The answer seems to be two-fold. They provide those with a nagging suspicion that they are latent Leonardos with an opportunity to find out. And they provide a forum for the exchange of ideas.
First things first, then. How can Mensa help you to calibrate your IQ? (Intelligence Quotient, though if you have to ask, you probably can't afford it.)
The first stage in joining the exclusive club is either to phone in, or look out for the little puzzles with which Mensa enlivens the pages of the nation's press. These generally feature a row of bananas, an apple or two and a couple of cherries, but they are no fruit machines. On the contrary, they are expertly devised visual conundrums designed to indicate whether it's worth advancing to the next stage - the home test.
Just pounds 9.95 will secure you one of those, in a plain brown envelope. Breeze through that and you may wish to take the supervised test - another pounds 9.95, but at least you'll have proof. Furthermore, if your IQ registers at more than 148, putting you in the top two per cent of the population, you will be offered membership (pounds 30 a year).

**Things to do**
1: Lay out the entries below as a Markdown table with the columns Row and Line. Begin at the line that has "This screenshot has height=337, width=294.", stop after the last line of the entries, and leave out blank lines.
2: Write the next part of the piece on joining Mensa, picking up after its last sentence.

**Data supplied**

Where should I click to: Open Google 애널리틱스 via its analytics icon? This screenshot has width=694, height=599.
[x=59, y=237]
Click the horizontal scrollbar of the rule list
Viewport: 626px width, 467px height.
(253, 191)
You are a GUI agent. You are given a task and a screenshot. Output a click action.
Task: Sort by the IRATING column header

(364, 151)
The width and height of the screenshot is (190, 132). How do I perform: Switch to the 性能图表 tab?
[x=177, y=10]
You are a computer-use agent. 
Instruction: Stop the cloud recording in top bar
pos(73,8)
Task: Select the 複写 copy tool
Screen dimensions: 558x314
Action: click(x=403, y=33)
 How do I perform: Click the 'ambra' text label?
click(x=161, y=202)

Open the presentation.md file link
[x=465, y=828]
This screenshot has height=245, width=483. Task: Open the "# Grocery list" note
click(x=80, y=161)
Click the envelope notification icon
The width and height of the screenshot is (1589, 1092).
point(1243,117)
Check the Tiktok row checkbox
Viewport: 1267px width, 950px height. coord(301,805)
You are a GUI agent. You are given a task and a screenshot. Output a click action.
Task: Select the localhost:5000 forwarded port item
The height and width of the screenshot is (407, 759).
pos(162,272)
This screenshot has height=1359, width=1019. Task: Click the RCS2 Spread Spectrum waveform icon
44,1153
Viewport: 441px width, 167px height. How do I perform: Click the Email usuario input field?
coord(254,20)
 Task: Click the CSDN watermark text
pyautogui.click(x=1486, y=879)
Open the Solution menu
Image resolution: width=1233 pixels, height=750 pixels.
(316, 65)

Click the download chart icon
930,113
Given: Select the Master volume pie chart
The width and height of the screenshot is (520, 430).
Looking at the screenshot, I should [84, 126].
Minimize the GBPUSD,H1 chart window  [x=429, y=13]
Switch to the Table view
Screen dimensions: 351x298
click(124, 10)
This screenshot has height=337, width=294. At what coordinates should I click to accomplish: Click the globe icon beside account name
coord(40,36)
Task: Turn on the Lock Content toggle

**Answers for the exercise**
1:
| Row | Line |
|---|---|
| 1 | This screenshot has height=337, width=294. At what coordinates should I click to accomplish: Click the globe icon beside account name |
| 2 | coord(40,36) |
| 3 | Task: Turn on the Lock Content toggle |

2:
The tests comprise three parts. Language abilities are tested with anagrams, synonyms and the like. Bookworms may waltz through this part but blunt their noses on the numerical questions which follow. Finally, the spacial- orientation round requires you to revolve shapes in your mind without the aid of virtual reality goggles, to unfold dice and to generally play havoc with a stiff neck. Only a successful combination of scores from these three parts will signify a potential Mensan.
Mensa will not divulge how many take these tests every year, but about 5,000 pass and become members (which is just as well, because almost as many leave).
What do you get for your pounds 30? A little gold card that proves you're a member and a monthly Mensa Magazine. This covers a wide range of topics and opinions which, they stress, are not necessarily those of the editorial board of Mensa itself.
Those hoping for a few crackpot theories from the brain boxes (their chairman is Clive Sinclair, after all, above right) might be a little disappointed. The articles tend more to the mundane (the February issue featured "Fit to Bust - Bronagh Miskelly meets fitness instructor Martica Heaner" and "Cousin Jack - John Hosken celebrates the world-wide phenomenon that is Cornwall").
Even so, there is some lively debate on the letters page. One man compared finding "compelling evidence of the existence of God" with "the laws governing differential equations". If this is the sort of thing you argue about over a pint of an evening, then Mensa may well be for you.
There is little evidence, meanwhile, that being a member of Mensa will get you a better job, except in so far as confirmation of your exceptional intellect may give you a certain swagger in the interview stage.
But it may have other pecuniary advantages - among the various small ads in the back of the magazine, listing various Mensa-oriented social occasions, there are many such as this - "Quiz teams put together for raids on pots. Phone Mike". It's one way to claw back the pounds 49.90 it's taken to get there.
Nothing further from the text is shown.